Scan the material and copy out each line where the word "screenshot" occurs.

* Data shown:
....

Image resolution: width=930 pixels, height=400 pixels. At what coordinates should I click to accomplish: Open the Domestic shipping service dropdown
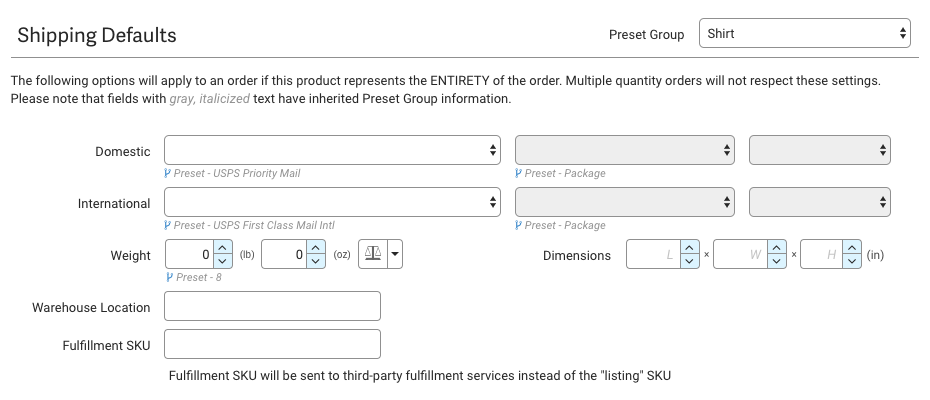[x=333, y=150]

....

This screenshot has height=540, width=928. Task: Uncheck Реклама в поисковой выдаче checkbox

....

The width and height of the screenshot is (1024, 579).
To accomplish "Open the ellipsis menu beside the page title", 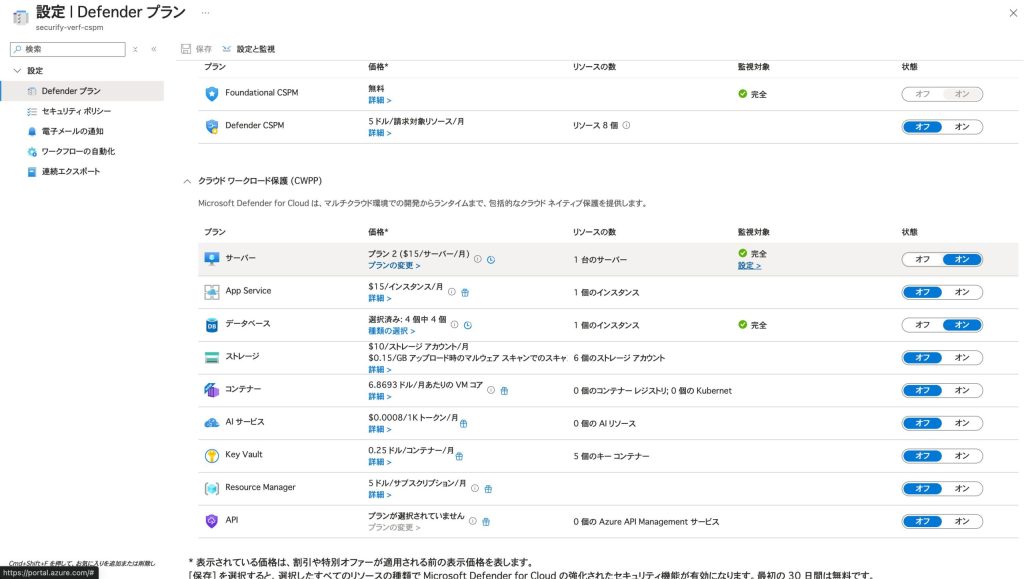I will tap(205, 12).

....

* Solution to this problem:
This screenshot has height=540, width=928. Task: Uncheck Реклама в поисковой выдаче checkbox
The width and height of the screenshot is (1024, 579).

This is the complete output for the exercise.